As you say, false sharing can often make it best to keep them apart in
memory anyway. But not always - e.g. with write-seldom/read-often, the
extra indirection to move between two parts of an object might cost more
- in either runtime or coding/maintenance.
If one is ****ting a single-threaded application to multi-threaded, the
first concern is to get it to work, without too much extra work in
reorganizing a lot of data structures.
E.g.: <element> is protecteed by element.mutex, except it is in a linked
list so the element.next pointer is proteced by listhead.mutex. Or it
is a hash element and hashtable.mutex protects element.hashvalue, which
will be recomputed when the table is resized.
> (snipping false sharing performance issues)
>
> Of course, if your MUTEX is in the same cache line as data that's not
> associated with the mutex (or even worse that's associated with a
> different mutex), you've got the same problem.
Yup, it was a deliberately obtuse data structure:-)
> For example, in your
> case, your mb mutex is directly adjacent to data a. A pattern like
>
> pthread_mutex_t ma;
> int a;
> pthread_mutex_t mb;
> int b;
>
> would be better, but provides no cache line separation between ma/a and
> mb/b. In many cases an unused array like "char blank[CACHE_LINE_SIZE];"
> between the two sets would help.
Or maybe like this?
struct {
union {
struct {
pthread_mutex_t ma;
int a;
} u;
char blank[CACHE_LINE_SIZE];
} au;
pthread_mutex_t mb;
int b;
...
}
> In fact many threaded applications have
> a "cache aligned allocator" wrapping malloc() that expands the requested
> size and aligns the returned address to a cache line boundary (machine
> sensitive) in order to ensure that the caller gets a unique cache
> line. Then you might have a 'typedef Shared_data_t { pthread_mutex_t m;
> int data; }', of which you'd separately allocate an 'a' instance and a
> b' instance to ensure that the two sets are independent.

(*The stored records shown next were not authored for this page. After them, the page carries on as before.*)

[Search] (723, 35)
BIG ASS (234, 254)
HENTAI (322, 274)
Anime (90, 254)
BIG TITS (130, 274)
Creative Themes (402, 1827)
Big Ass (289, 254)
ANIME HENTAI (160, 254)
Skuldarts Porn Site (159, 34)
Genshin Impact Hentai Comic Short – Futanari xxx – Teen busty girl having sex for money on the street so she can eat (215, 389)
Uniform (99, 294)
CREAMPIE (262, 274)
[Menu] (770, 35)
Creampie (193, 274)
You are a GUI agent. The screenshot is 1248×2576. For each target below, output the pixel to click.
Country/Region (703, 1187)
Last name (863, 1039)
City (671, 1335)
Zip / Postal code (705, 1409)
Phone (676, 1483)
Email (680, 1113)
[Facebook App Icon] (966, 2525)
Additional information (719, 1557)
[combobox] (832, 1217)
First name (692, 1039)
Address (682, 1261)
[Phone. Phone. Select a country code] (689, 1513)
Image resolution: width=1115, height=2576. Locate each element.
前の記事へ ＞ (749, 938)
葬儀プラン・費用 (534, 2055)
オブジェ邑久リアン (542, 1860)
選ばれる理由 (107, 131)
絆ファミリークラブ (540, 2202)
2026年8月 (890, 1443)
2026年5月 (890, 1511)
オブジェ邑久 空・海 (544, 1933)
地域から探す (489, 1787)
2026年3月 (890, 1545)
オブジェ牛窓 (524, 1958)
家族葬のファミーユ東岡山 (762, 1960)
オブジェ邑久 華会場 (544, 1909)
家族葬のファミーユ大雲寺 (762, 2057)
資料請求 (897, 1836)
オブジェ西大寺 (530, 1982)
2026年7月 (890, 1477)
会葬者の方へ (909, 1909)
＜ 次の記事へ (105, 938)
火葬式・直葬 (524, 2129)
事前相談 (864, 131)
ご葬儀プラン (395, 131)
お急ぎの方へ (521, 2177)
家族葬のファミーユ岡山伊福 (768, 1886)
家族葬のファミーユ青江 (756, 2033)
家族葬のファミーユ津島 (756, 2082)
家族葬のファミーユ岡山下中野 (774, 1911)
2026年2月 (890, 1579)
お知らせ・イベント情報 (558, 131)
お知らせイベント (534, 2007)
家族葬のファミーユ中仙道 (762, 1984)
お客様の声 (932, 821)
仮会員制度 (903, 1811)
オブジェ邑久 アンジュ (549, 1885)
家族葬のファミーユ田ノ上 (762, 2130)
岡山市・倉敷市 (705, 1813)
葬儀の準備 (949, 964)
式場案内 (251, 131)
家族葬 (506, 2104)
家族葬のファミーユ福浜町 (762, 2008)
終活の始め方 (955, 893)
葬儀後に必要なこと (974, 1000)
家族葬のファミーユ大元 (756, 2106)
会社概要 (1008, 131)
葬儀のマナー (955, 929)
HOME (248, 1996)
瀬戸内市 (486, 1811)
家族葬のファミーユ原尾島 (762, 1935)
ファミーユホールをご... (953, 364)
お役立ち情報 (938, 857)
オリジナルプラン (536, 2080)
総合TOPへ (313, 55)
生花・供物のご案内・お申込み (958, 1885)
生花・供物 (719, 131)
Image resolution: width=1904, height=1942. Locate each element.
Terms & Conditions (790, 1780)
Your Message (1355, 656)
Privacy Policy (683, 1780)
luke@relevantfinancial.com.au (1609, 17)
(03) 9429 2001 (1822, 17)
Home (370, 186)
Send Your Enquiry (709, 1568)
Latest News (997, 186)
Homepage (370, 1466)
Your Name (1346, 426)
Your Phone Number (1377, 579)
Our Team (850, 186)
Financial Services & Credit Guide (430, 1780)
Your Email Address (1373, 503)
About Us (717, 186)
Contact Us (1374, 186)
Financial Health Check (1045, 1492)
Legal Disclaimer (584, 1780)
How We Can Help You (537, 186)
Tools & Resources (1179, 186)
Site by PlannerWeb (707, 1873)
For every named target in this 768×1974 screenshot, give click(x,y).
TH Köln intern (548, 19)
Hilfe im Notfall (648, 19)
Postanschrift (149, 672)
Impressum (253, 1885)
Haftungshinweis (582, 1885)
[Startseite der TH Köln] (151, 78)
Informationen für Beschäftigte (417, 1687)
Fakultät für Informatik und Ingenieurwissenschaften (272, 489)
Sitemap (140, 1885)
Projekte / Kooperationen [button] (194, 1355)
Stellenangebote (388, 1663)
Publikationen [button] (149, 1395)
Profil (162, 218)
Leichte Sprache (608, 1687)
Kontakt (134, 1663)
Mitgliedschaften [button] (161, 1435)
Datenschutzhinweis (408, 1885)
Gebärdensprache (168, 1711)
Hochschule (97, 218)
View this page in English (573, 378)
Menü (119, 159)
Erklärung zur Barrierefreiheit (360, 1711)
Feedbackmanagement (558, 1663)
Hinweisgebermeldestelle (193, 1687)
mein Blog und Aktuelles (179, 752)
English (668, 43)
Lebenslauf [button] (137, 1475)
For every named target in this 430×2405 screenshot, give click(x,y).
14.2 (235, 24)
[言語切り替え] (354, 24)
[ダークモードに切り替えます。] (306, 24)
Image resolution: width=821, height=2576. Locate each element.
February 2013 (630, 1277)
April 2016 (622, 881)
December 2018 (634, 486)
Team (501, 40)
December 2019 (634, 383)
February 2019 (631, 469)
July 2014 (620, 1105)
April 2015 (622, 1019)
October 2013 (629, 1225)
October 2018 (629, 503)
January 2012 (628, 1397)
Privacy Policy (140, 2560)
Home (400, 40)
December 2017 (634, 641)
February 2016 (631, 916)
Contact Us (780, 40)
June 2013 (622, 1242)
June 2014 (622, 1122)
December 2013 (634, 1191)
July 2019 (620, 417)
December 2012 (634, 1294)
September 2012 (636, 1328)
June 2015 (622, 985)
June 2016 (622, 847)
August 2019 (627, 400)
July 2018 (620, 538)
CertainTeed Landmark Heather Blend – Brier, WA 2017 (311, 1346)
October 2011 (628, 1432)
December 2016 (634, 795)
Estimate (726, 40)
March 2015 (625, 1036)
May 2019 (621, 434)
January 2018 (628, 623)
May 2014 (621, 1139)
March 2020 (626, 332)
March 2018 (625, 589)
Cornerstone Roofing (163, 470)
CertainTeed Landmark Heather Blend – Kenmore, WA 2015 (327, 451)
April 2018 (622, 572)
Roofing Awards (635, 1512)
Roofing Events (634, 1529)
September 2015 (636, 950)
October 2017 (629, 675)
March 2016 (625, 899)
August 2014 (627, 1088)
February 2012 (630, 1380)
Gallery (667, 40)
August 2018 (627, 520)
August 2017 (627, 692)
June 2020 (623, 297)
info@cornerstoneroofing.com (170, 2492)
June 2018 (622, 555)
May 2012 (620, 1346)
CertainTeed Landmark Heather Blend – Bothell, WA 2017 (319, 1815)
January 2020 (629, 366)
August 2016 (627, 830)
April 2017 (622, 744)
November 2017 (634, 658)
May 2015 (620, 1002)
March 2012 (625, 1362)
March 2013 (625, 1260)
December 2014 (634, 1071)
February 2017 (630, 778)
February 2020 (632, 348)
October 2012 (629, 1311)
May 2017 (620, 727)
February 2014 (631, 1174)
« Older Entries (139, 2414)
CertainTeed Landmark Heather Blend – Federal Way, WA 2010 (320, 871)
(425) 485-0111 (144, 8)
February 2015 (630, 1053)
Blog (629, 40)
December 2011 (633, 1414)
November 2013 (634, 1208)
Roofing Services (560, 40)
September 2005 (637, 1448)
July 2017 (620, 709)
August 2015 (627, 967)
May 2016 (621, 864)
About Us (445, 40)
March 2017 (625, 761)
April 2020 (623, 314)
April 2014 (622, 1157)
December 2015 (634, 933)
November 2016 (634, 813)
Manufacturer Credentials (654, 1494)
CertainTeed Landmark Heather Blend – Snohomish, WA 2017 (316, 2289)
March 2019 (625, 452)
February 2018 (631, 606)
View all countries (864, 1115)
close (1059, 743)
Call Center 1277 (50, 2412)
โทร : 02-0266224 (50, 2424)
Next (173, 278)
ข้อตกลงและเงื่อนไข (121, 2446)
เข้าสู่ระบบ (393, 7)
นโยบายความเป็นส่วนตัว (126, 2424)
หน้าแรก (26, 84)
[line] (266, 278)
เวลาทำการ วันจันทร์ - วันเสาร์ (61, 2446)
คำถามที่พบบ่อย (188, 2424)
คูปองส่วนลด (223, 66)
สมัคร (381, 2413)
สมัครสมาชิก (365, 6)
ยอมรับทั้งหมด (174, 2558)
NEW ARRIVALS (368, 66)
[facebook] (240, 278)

That's a good tip. Thanks.
> And of course, this sort of planning makes it completely irrelevant
> whether adjacent 'int' data is atomically safe. It's almost always far
> better to be sure that they can never be adjacent, or even close,
> anyway... regardless of atomicity.
>
> There's LOTS more someone could (and many might) say about all this; but
> at least this is a rough introduction. ;-)
--
Hallvard


|